** Opening Material for the task block **
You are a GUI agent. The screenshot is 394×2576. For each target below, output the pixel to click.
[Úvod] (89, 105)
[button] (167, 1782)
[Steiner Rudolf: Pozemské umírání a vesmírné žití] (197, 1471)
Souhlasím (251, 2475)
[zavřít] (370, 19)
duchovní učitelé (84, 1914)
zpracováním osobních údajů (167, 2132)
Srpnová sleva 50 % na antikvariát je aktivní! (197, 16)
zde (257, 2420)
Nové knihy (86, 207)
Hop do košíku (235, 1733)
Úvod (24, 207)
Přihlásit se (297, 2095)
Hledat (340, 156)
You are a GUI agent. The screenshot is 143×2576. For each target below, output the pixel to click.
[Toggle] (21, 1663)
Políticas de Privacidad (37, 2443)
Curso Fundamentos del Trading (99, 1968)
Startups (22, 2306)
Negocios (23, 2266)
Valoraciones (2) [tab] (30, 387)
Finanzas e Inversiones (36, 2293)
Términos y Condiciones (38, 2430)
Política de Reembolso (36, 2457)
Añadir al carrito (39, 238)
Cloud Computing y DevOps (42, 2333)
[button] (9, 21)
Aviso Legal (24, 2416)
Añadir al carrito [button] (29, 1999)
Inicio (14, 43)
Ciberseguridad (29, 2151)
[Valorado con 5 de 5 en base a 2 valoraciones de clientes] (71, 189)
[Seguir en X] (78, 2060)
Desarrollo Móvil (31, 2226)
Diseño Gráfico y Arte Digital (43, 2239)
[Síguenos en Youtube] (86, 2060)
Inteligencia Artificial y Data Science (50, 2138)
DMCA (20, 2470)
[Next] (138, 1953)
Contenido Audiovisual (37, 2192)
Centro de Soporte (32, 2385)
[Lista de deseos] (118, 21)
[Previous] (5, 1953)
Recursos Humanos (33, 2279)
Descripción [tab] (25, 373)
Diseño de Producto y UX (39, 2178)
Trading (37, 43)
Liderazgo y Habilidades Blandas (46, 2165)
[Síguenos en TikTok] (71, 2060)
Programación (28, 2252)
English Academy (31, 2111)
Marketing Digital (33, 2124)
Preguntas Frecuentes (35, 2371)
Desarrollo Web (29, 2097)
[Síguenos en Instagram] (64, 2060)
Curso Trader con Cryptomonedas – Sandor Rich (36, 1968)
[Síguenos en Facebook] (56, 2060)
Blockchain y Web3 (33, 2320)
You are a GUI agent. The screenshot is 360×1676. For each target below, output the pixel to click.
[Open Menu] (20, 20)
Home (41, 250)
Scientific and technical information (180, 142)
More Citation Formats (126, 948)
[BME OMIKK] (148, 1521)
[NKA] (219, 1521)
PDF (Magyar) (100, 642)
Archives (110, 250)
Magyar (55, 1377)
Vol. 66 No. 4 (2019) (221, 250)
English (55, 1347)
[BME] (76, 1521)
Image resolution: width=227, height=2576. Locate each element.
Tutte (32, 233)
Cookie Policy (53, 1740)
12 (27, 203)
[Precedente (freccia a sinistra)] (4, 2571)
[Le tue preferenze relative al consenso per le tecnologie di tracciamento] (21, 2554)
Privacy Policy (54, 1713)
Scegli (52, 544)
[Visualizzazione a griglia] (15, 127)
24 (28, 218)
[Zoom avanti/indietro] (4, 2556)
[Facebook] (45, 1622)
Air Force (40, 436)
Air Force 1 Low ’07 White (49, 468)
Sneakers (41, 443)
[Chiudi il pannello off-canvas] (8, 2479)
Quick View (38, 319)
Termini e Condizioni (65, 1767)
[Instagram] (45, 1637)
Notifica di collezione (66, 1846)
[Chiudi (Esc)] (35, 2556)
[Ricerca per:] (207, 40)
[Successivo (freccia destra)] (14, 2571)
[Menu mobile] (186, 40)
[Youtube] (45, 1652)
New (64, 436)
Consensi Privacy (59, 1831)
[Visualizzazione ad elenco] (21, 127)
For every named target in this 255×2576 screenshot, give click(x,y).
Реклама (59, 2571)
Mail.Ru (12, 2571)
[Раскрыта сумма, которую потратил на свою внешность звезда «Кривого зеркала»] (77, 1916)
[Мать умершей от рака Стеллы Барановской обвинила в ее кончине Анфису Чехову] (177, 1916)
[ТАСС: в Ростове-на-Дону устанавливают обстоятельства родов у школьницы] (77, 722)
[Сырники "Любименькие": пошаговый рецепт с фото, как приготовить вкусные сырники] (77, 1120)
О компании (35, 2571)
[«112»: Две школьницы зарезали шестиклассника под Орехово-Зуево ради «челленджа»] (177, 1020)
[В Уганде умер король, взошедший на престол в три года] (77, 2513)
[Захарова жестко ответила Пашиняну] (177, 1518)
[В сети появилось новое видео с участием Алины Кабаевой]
** Closing Material for the task block **
**What is required**
Using the records above, count every line that includes the word "Digital", and state the number only.

**Written answer**
2